■ THE TASK
Print the records below exactly, from the line containing "Viewport: 720px width, 403px height." down to the line containing "Task: Toggle pin next to Videolar", both lines included, and omit every picture.

■ RECORDS FOR THIS EXERCISE
******************************

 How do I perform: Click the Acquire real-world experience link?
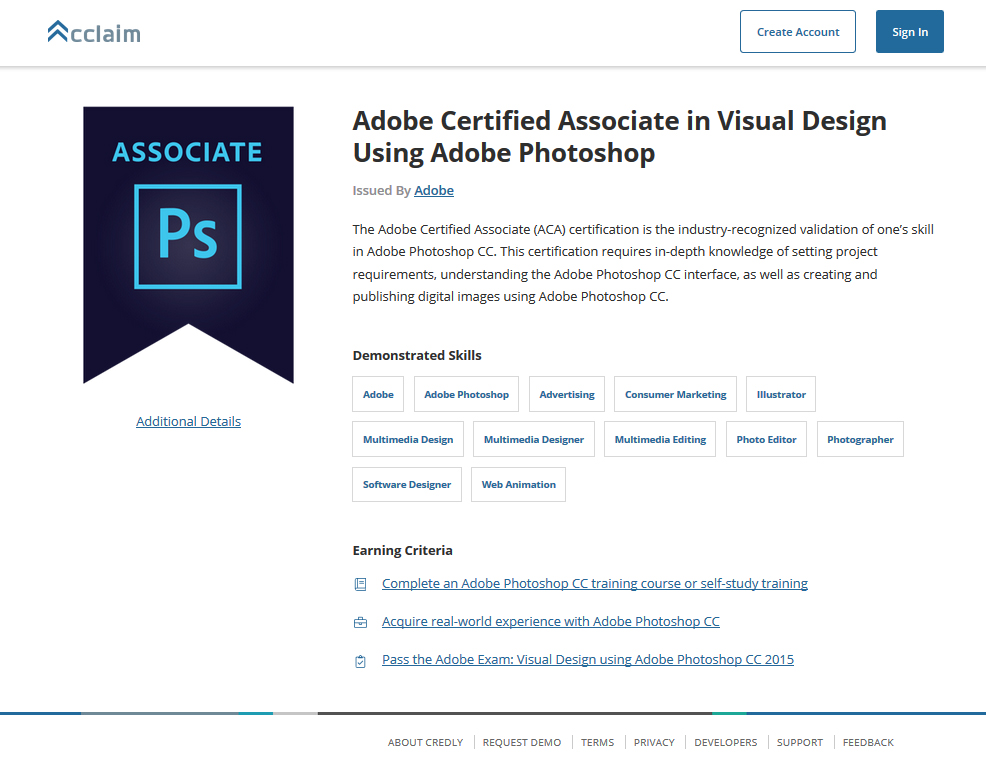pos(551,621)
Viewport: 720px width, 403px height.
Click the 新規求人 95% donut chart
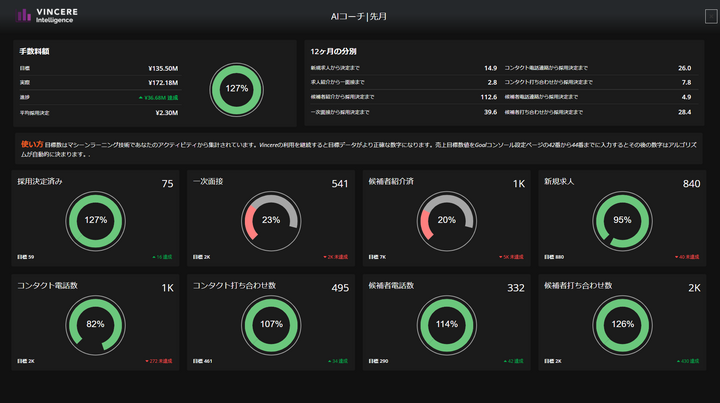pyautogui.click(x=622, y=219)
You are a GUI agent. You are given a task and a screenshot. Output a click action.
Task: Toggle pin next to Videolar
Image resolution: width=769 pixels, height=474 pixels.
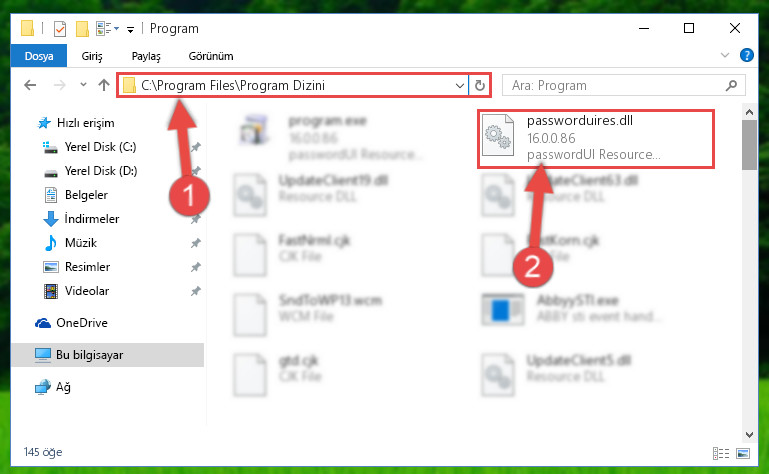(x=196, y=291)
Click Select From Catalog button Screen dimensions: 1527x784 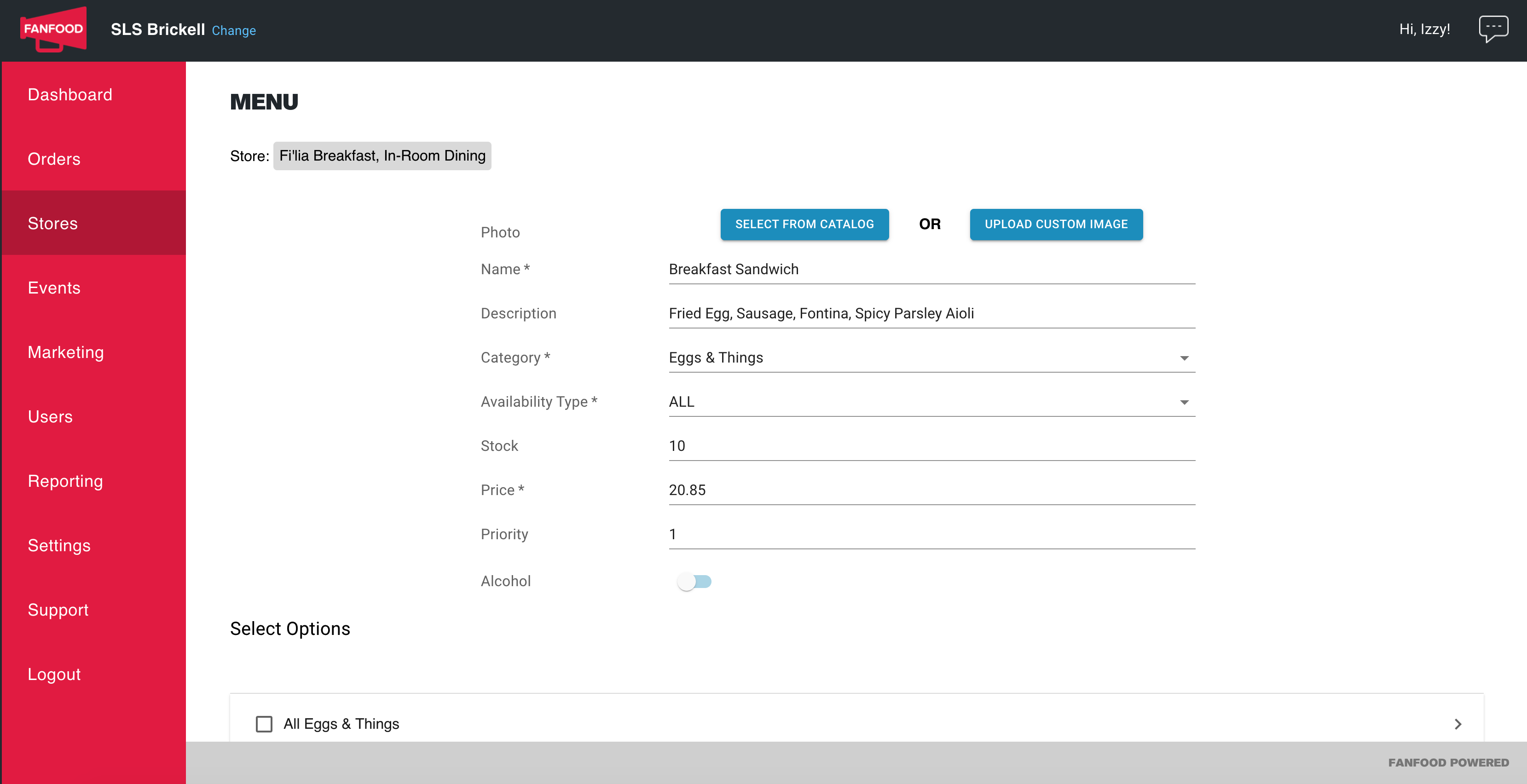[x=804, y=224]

******************************

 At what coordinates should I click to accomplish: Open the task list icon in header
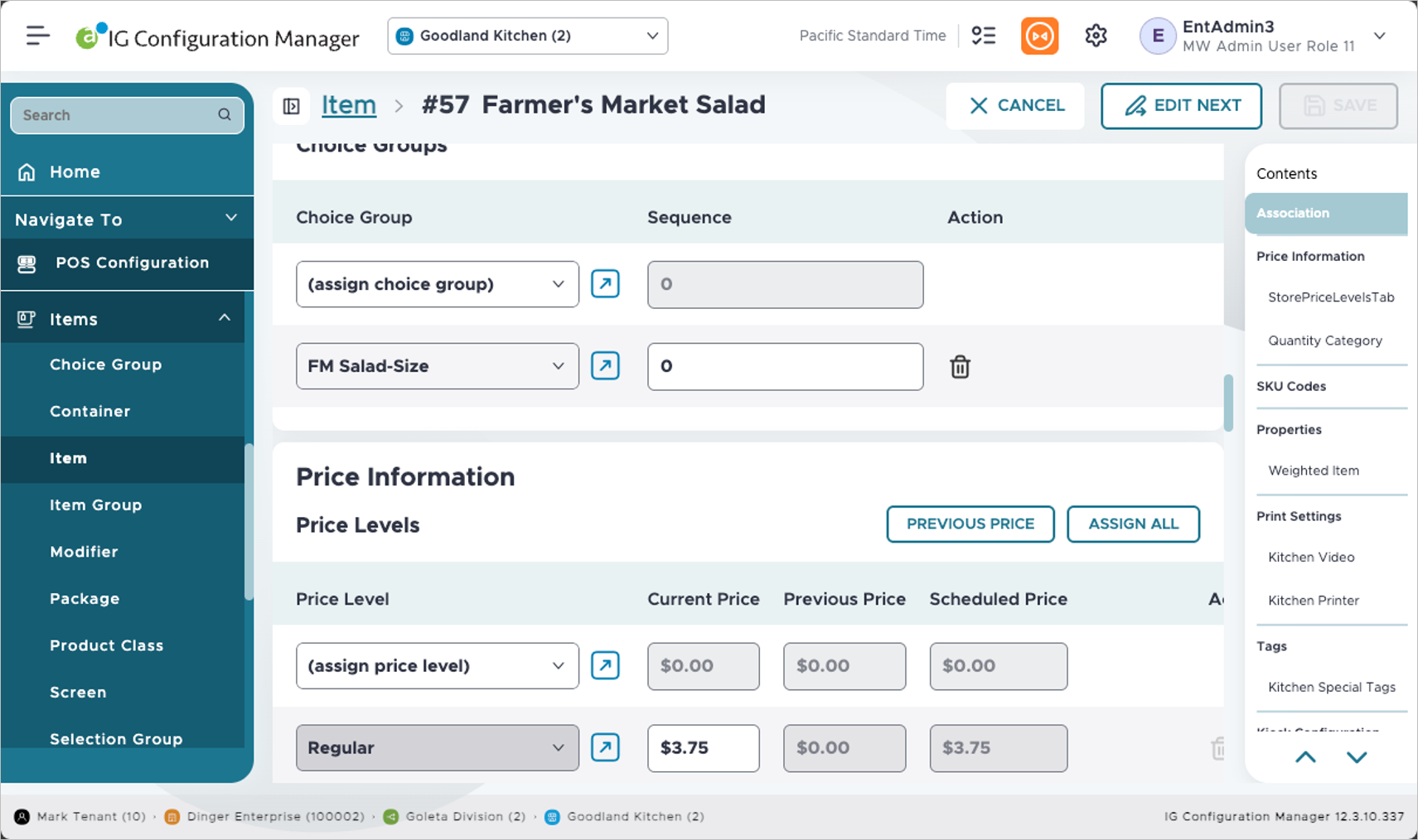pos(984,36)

******************************

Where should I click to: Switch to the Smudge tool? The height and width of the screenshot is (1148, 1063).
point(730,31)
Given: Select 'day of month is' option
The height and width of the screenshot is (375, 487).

******************************

■ TASK ANSWER
Viewport: 720px width, 403px height.
Click the 新規求人 95% donut chart
pyautogui.click(x=622, y=219)
You are a GUI agent. You are given a task and a screenshot. Output a click action.
Task: Toggle pin next to Videolar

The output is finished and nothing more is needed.